# What you will do
Return verbatim every line from the first line of the data below to the line that contains "Filter payment methods by E-Wallets", inclusive, and no further.

# Records

--- START ---

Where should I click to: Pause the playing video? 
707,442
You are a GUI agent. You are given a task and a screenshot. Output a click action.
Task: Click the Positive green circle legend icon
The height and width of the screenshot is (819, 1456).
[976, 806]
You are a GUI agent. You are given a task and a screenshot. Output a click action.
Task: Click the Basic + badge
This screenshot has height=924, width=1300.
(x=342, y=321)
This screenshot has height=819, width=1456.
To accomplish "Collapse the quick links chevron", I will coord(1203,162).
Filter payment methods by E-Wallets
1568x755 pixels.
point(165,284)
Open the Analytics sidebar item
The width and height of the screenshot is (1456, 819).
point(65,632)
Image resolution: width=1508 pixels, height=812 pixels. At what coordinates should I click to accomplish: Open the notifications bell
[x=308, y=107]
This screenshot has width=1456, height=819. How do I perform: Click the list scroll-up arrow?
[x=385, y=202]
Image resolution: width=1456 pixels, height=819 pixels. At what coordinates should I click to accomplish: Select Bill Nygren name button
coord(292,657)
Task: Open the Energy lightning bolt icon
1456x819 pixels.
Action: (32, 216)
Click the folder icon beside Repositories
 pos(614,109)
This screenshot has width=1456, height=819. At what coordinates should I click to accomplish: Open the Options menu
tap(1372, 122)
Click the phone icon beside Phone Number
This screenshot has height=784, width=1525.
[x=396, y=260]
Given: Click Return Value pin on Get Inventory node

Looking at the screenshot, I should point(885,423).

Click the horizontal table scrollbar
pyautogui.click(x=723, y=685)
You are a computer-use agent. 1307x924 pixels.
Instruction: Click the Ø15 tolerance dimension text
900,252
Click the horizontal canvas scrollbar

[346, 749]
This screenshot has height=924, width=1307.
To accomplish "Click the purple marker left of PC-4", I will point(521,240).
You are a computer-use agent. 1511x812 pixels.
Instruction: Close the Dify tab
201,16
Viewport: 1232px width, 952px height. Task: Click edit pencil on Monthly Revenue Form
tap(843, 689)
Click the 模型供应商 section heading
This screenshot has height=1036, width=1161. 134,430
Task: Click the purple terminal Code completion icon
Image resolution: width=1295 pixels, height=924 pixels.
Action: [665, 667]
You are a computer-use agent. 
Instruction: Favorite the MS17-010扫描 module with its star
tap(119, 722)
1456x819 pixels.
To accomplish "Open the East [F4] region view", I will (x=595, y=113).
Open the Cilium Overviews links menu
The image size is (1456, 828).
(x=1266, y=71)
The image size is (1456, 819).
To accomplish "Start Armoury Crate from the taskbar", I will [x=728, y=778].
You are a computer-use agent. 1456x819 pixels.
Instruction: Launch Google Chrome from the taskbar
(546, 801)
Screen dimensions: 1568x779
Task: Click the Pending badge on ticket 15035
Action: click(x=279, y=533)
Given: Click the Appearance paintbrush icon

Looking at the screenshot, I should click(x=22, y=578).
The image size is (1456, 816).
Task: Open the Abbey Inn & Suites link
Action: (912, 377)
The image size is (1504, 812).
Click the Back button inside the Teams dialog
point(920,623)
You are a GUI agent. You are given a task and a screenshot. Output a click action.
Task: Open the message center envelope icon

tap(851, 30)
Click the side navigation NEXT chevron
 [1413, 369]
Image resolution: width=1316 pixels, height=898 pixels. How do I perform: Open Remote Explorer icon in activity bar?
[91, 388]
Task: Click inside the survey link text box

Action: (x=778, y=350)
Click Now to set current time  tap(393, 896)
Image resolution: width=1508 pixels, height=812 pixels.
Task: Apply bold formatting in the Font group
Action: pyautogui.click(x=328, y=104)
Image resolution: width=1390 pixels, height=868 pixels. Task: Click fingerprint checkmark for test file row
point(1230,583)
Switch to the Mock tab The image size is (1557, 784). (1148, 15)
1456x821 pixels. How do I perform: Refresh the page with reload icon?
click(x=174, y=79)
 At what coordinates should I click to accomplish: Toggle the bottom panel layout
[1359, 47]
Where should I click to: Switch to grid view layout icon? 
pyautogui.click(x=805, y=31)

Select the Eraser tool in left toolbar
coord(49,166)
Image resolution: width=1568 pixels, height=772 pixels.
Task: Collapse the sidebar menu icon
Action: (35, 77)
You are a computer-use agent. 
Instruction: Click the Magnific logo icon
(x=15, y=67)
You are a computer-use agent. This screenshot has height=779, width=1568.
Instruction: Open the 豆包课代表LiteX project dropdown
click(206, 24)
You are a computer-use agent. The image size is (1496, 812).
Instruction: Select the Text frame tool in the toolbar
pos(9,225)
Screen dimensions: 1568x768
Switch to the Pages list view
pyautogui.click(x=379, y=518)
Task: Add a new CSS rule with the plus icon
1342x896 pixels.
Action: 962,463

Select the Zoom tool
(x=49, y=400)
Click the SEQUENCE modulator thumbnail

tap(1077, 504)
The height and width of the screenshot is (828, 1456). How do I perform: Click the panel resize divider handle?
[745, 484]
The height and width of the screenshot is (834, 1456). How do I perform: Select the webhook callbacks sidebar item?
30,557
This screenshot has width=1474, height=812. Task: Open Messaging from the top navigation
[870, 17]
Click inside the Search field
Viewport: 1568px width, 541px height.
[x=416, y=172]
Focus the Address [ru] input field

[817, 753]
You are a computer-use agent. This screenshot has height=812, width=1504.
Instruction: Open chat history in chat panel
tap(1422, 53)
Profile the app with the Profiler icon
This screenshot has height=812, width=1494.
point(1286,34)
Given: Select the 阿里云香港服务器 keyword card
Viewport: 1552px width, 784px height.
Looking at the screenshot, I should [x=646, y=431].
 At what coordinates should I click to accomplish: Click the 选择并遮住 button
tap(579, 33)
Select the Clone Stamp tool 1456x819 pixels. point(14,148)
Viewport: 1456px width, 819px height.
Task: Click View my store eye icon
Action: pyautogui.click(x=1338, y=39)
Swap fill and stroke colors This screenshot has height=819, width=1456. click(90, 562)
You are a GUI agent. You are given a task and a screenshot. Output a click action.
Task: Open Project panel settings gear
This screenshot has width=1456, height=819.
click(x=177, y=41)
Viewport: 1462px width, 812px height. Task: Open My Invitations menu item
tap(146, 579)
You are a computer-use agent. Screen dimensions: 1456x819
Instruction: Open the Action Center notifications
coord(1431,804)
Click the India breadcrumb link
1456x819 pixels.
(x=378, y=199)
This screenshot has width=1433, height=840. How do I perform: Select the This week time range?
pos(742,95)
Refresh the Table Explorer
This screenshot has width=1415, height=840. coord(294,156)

--- END ---

# Result for this exercise
Where should I click to: Pause the playing video? 
707,442
You are a GUI agent. You are given a task and a screenshot. Output a click action.
Task: Click the Positive green circle legend icon
The height and width of the screenshot is (819, 1456).
[976, 806]
You are a GUI agent. You are given a task and a screenshot. Output a click action.
Task: Click the Basic + badge
This screenshot has height=924, width=1300.
(x=342, y=321)
This screenshot has height=819, width=1456.
To accomplish "Collapse the quick links chevron", I will coord(1203,162).
Filter payment methods by E-Wallets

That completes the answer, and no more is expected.